What is your name and your current occupation?
Alexandra Kube- currently unemployed/semi-self employedWhat are some of the crazier jobs you had before getting into animation?
The craziest job was a cab driver in Hollywood back in the 70’s. I lasted all but a couple months.
What are some of your favorite projects you’re proud to have been a part of?
Definitely “Pinky and The Brain”. The show was cleaver and the staff were great people. That was my first job as an artist. Kinda like the love we hold for our first car… I’ll always look back on those years as the best and most sentimental.
How did you become interested in animation?
It started as a childhood fantasy, inspired by feature animation films. As a child I would carry around my treasured books, endlessly looking at the Disney illustrations.
Where are you from and how did you get into the animation business?
Born in Boston but spent most of my life in Southern California. Fate pointed me to my first animation studio when they moved into a building next to where I lived. I had been reading about the early days at Disney and working on my art degree at the same time. The industry kept me living in Los Angeles as long as there was work.
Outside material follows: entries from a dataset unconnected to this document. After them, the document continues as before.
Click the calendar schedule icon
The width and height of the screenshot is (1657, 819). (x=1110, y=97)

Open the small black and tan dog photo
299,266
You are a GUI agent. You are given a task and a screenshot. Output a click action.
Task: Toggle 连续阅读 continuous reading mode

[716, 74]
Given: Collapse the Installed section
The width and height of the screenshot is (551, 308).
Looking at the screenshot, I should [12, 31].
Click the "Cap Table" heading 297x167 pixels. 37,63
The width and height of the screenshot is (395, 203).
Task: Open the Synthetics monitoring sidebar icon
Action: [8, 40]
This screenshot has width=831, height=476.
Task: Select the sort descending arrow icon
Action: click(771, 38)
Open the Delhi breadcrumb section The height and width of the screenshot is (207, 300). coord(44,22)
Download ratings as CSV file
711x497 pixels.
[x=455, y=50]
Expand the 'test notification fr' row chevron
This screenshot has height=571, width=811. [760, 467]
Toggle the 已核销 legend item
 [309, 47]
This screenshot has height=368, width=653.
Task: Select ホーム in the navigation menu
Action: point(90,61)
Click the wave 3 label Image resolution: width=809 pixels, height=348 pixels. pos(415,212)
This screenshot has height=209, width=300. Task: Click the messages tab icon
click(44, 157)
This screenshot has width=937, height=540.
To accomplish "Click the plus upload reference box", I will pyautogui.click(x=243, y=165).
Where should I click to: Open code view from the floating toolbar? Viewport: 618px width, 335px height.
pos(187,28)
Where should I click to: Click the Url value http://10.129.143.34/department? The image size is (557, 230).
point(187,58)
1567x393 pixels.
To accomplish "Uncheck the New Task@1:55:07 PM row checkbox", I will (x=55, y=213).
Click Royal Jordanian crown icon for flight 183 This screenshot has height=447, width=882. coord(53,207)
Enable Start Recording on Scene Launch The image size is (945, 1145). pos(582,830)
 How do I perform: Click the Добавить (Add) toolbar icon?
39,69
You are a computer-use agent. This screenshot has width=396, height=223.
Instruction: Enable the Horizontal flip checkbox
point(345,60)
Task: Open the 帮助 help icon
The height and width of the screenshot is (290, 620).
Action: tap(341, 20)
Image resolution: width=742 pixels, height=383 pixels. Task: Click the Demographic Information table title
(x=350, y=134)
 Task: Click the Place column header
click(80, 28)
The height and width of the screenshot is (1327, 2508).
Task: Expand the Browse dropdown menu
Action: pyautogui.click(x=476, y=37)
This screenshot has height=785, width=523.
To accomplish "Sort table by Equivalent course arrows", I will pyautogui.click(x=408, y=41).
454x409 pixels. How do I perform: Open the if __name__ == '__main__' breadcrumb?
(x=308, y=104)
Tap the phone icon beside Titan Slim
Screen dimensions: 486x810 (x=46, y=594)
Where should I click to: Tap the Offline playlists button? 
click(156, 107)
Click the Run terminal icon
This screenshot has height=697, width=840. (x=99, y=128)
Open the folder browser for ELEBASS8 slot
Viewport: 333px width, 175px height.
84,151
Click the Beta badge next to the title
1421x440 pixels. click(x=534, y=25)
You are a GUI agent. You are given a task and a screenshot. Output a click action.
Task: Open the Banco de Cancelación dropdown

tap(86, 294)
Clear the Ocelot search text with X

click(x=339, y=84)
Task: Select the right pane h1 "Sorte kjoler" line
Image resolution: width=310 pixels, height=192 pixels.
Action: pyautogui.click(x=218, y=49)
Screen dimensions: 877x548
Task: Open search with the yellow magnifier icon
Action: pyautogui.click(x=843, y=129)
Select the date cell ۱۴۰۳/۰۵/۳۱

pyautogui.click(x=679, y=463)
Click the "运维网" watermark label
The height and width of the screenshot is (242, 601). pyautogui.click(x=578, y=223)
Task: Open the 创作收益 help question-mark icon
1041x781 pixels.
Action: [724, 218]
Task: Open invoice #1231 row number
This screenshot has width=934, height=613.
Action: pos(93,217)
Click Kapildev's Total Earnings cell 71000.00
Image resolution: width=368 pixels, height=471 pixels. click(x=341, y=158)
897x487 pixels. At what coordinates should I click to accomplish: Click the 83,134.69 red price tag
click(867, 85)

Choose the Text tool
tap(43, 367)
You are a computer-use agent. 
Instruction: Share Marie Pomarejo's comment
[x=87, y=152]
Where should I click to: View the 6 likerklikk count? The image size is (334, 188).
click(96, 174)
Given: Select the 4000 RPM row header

What’s a typical day like for you with regards to your job?
In retrospect, I sat at an animation desk and drew objects all day. I was responsible for getting reference material for the props I needed to draw, which was not as easy as it is today. We had a library for material. The studios I worked in were always social places where we would just pop in on other artists when we needed to take a break. Working with such talented artists was an inspiration to my own creative process. I pinched myself occasionally just to verify that I wasn’t dreaming.
What part of your job do you like best? Why?
I loved the people, the fact that I was drawing for a living. Once I was asked for my autograph when a stranger heard I was working on a popular show. I was proud to be part of the process on a show that people enjoyed.
What part of your job do you like least? Why?
No employment security. It felt like I was always one foot in and one foot out.
What is the most difficult part for you about being in the business?
I’ve spent most of my animation career drawing props. Although my passion has always been background painting, I rarely had the opportunity to apply my skills in that area. Traditional painting jobs were hard to come by and even harder now.
What kind of technology do you work with on a daily basis?
I would imagine these days it’s working with a tablet and working in Adobe, but it’s been so long since I’ve worked in house, I couldn’t tell you for sure. I used a pencil/ pen and paper.In your travels, have you had any brushes with animation greatness?
Too many to mention. I have my heros and am happy to say that the best ones are the most humble.Describe a tough situation you had in life.
Seriously, you don’t get to be my age and not have a significant collection of tough experiences. I’d say one of the biggest heartbreakers was falling out of the industry. Right up there with loosing family. But, on the lighter side, I paint more.
Any side projects or you’re working on or hobbies you’d like to share details of?
Painting in oils, Landscapes and some abstracts. I love the process, and am enjoying the results more and more. I’d love to illustrate a book someday. With the technology being so accessible and more user friendly, maybe it’ll be an animated short just for the heck of it. I have plenty of ideas.Any unusual talents or hobbies like tying a cherry stem with your tongue or metallurgy?
I became a certified massage therapist after my last in house animation gig. I did have a salad dressing business for a few years. I had my own product in natural food markets for a little while. I also realized I’m a good organizer of events. Hmmm, still looking for that one thing to pay the bills and make me smile at the same time.